Racehorses on Newmarket gallops

Rules on banned substances are being tightened by the British Horseracing Authority after nine trainers escaped charges in the Sungate steroids probe.

Trainers found to have breached rules could face action, irrespective of whether horses have failed drugs tests.

Trainer Gerard Butler is awaiting his fate after nine horses tested positive for a banned anabolic steroid contained in the Sungate veterinary product.

Nine others did not face action because no positive samples had been obtained.

"The Sungate investigation highlighted a scenario which was not sufficiently or appropriately protected against by the rules of racing," said Adam Brickell, the BHA's director of integrity, legal and risk.

"The fact that charges could not be brought against trainers even though there was evidence that prohibited substances had been administered to horses in their care or control clearly needed to be addressed.

"Under the revised rules, if we have sufficient evidence that certain prohibited substances have been administered to horses in the care or control of a trainer, we are now in a position to take action."

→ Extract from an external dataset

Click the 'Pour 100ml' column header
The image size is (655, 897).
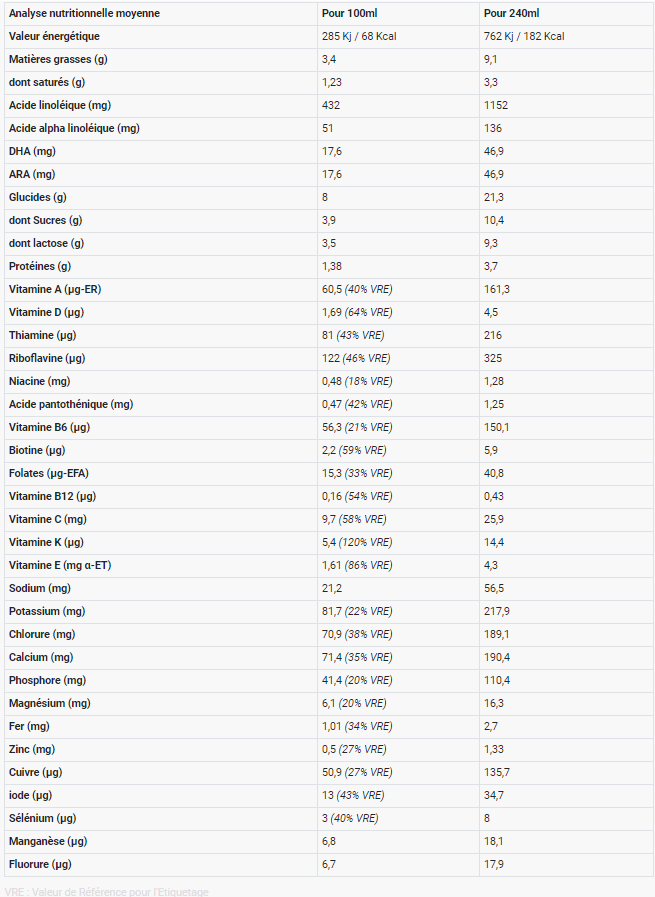[x=349, y=13]
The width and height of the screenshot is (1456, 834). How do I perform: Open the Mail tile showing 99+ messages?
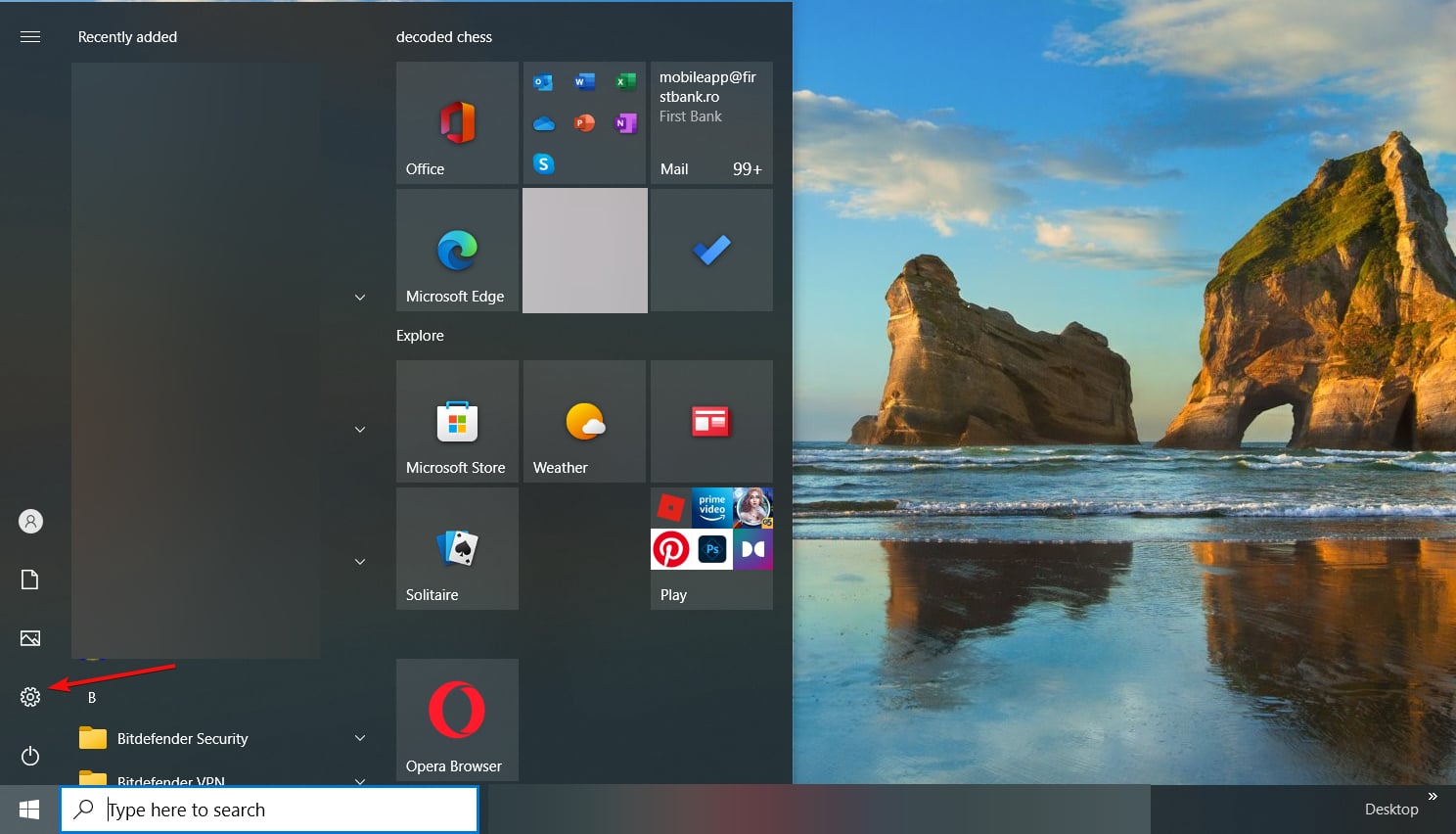tap(710, 122)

The new rule comes in to effect from 1 December and also allows for a horse to be disqualified retrospectively from a race without the need for a positive sample.

Butler, 47, has admitted injecting horses with the Sungate product for injured joints, but said vets assured him the substance did not breach rules.

He faces seven charges, including conduct prejudicial to the sport, and could face a penalty from a fine to a 10-year ban if found guilty.

It is thought the disciplinary panel is most likely to deliver its verdict next week, although the exact date is not yet known.

A wider investigation, separate to another inquiry which saw Godolphin trainer Mahmood Al Zarooni given an eight-year ban for doping horses, began after Butler suggested more than 100 horses in Newmarketexternal-link were treated with Sungate.

Officials examined the veterinary records of 38 trainers and found nine of them, and a total of 43 horses, had been treated with the product since early 2010.